Milledge’s numbers when he strained his groin chasing down a fly ball June 28 at Nationals Park were pedestrian. After 302 at-bats, he had a .245 average, seven homers and 32 RBI.

On a club that ranks last in the majors in most offensive categories, Milledge was hardly the only one struggling to produce at the plate. But team officials had loftier expectations for the man they acquired from the New York Mets for Brian Schneider and Ryan Church, something more to the tune of a .270 average, double-digit homers and 75 RBI.

It will take a serious late-season surge for Milledge to reach those levels, but numbers seem less important to the Nationals now than having their center fielder back in the lineup.

“We need him to have every at-bat, every inning at the big league level,” manager Manny Acta said. “This was a very important year for him when it comes to his development, and I’m glad to have him off the DL so he can continue to pile up experience.”

Milledge had played in 115 major league games before coming to Washington, this after three full seasons in the minors, so he remains in many ways a raw talent. That inexperience shows up at times, whether in his approach at the plate or in the occasional fundamental gaffe in the field or on the bases.

The Nationals expected that, as did Milledge. The key, he felt, was making sure he didn’t endure any prolonged slumps and continued to progress along the way.

In that regard, he has succeeded. Milledge has yet to go more than three straight games without a hit. And after some shaky moments in center field early this season, he has made strides, so much so that team officials are convinced he can thrive there in the future.

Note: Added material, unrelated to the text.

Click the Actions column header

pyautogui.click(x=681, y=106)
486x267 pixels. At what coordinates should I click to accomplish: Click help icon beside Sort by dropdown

“He’s made a lot of progress, starting from Day 1 in spring training,” Acta said. “I think most of the questions of whether he was able to play center field or not disappeared at the end of his stay here before he went to the DL. He made that much progress.”

Milledge is less content with his development, believing he still has a ways to go. But he’s hardly lacking in determination.

For years he has heard scouts, team executives and reporters tout him as a future star. He admits he’s not there yet, but he also insists he can still reach those heights.

“I’m very committed to being the player everybody wants me to be,” he said. “I feel like I will get there. … When it’s all said and done and I become a veteran, I think everybody will be happy.”